You know, my eyes were open to this issue while on the campaign trail a year ago in December when I met a lady named Rhonda. Rhonda runs a ministry in Claremore where she provides opportunity for women re-entering society after prison and drug addiction.
Stitt is referring to Rhonda Bear, a former drug addict who is now program director for Women in Transition. Bear was on the front row of the inauguration stage on Monday.
Rhonda told me that her own incarceration saved her life from drugs, but she is sounding the alarm for the extreme length of prison time that women today are receiving for non-violent crimes in Oklahoma.
These sentences make reintegration into society much more challenging. They often destroy families and fall short in respecting the dignity, worth and potential of people who have made mistakes and need help.
Rhonda’s ministry – and many like it across our state – are a vital component to helping Oklahoma tackle our #1 ranking of incarceration. As a state, we must do better, and we must believe in the power of second chances, of grace and redemption. It will require us to step forward together as citizens, as churches, as job creators, as a government to bring meaningful change.
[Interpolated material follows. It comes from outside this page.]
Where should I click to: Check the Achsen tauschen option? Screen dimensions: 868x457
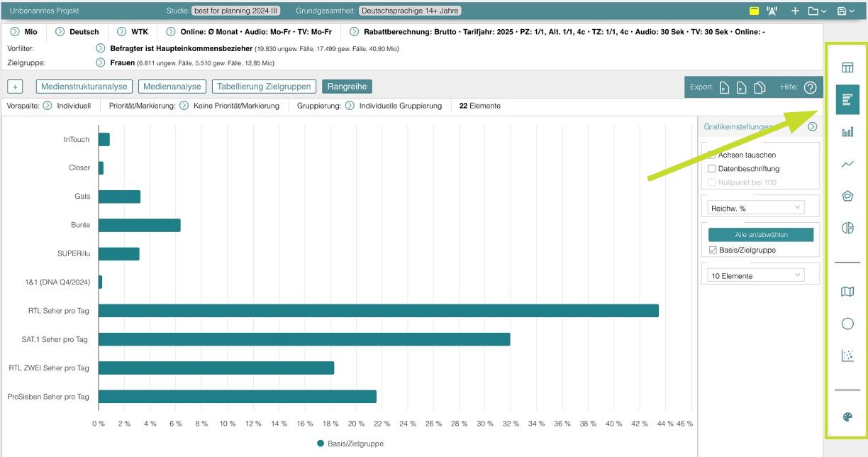click(x=712, y=155)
Rhonda, thank you for being here today.
Finally, in all that we do, and the decisions that we make, it will come back to growth. We will ask ourselves:
-Does this new bill,
-Does this new investment,
-Does this regulation grow Oklahoma?
We are at our best when people are gainfully employed, when wages are improving, when people have freedom to innovate and access to opportunity.
Today, the nation needs to hear, the business community needs to hear, rural Oklahoma needs to hear… the manufacturing industry, aerospace, technology … in a Stitt administration, Oklahoma is open for business.
This caps the four priorities described in his speech. In order: accountability, education improvement, criminal justice reform, economic growth.
We will help our local businesses expand. We will recruit. We will train and supply the modern-day workforce. And we will bring Oklahoma to the world and we’re going to bring the world to Oklahoma.
Friends, we are either moving forward or we are falling behind. And I believe we have more opportunity today than any day in our history to start a business, to expand an existing one … to move our state forward.
This may seem too bold for some. Big goals can often feel unattainable, but don’t say that to a guy who was told it was impossible to build a nationwide mortgage company with $1,000 and a computer, and don’t tell that to a guy who was told a political outsider couldn’t become governor.
As we close our time together, here is my commitment to you: You the people come first. I commit to you to be a good listener, a continuous learner, and a committed communicator, and a bold leader for the decisions that make a difference for today’s children and the next generation.
Those who met Stitt last year have remarked on his tendency to ask a lot of questions, probing to understand how state government works and what problems and options exist.
I’m humbled by the trust you placed in me to serve as your next governor, and I thank you for your prayers, for your support and your encouragement. Thank you for your commitment to making Oklahoma a great place to live, work, and raise a family.
Let’s get this done together folks, because Oklahoma’s turnaround starts right here, right now.